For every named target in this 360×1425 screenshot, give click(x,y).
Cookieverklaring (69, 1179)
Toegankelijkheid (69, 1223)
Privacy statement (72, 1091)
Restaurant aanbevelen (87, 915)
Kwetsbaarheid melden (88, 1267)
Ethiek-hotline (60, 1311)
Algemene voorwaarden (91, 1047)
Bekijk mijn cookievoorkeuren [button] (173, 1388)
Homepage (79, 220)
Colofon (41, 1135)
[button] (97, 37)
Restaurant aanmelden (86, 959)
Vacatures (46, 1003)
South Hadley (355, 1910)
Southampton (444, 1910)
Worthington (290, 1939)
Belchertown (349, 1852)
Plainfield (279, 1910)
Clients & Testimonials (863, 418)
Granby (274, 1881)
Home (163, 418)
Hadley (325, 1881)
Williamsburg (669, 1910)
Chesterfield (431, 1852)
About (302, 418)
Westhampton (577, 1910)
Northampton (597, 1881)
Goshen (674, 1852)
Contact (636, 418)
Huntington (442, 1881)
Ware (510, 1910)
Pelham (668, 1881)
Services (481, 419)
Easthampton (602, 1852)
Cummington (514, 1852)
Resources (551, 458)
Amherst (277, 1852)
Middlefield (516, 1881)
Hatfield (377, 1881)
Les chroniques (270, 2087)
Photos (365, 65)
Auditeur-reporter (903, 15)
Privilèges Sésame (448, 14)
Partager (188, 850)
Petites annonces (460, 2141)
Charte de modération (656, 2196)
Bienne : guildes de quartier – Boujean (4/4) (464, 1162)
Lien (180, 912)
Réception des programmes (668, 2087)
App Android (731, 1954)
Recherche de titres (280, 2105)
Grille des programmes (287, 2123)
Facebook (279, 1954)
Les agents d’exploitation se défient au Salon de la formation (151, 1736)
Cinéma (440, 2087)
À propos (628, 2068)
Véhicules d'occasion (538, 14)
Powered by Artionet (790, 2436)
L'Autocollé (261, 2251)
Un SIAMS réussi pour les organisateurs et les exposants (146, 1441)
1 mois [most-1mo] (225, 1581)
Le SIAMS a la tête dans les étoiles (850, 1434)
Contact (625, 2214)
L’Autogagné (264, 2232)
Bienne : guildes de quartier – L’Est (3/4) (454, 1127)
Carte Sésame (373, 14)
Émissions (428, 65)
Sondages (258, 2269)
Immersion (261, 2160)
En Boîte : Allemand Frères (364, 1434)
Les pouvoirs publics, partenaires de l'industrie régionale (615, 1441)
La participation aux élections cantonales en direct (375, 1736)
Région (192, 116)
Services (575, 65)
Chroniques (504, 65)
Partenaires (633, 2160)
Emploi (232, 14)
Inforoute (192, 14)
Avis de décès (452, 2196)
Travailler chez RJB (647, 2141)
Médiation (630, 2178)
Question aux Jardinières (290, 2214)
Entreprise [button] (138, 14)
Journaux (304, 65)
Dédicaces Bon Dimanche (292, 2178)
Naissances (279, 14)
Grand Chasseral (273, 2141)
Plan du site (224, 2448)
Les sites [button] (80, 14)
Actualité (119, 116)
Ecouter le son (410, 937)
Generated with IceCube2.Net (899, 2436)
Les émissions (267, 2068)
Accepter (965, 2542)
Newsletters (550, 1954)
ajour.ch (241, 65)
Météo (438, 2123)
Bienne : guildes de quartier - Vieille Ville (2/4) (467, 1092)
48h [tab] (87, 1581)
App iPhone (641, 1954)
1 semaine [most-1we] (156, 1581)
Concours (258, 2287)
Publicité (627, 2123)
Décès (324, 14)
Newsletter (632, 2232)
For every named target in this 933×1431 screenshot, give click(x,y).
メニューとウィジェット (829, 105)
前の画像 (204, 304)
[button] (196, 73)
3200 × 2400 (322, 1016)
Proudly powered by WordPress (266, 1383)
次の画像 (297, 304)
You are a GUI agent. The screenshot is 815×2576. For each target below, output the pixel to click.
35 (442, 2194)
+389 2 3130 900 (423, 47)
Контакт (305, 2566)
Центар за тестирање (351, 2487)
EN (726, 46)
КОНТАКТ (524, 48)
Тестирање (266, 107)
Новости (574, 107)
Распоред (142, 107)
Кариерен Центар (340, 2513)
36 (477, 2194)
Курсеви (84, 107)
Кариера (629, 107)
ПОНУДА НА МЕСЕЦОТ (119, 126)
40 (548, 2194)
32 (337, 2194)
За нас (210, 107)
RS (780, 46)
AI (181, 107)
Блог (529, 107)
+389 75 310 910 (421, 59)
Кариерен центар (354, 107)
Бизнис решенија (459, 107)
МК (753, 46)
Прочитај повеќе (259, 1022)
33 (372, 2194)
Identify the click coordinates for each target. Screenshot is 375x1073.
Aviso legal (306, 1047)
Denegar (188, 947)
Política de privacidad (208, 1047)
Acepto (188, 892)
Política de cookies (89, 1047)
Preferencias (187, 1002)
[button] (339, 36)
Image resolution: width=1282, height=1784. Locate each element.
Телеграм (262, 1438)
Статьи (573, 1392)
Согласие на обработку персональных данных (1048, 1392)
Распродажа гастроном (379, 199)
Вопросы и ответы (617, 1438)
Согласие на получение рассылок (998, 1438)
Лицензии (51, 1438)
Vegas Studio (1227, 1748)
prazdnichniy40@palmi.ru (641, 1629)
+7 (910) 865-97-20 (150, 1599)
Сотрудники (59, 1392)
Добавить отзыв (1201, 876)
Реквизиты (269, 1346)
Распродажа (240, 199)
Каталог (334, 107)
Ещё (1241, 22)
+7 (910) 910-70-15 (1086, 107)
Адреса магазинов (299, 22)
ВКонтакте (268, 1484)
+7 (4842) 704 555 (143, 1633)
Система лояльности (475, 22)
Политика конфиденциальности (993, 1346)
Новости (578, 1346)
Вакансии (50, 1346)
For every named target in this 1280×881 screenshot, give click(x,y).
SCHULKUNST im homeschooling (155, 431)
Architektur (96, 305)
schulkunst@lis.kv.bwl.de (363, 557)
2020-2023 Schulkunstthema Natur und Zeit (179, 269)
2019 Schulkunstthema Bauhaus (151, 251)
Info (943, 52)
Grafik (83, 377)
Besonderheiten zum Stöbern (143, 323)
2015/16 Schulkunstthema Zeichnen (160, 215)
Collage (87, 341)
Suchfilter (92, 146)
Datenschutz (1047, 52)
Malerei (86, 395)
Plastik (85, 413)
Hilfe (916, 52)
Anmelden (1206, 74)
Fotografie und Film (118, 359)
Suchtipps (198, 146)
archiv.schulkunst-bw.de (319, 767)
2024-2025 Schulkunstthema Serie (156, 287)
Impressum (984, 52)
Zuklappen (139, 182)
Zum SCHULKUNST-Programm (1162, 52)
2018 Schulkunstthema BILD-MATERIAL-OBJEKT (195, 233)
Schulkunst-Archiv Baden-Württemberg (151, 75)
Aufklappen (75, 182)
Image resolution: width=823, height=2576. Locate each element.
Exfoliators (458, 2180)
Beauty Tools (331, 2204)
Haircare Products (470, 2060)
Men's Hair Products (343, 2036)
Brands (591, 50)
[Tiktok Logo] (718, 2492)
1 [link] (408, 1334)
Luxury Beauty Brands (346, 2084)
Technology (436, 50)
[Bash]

→ **Requirements**: Pick out every line in the records above that contains the word "resolution" and copy each of those lines in full.

→ **Answer to this problem**:
Image resolution: width=1282, height=1784. Locate each element.
Image resolution: width=823, height=2576. Locate each element.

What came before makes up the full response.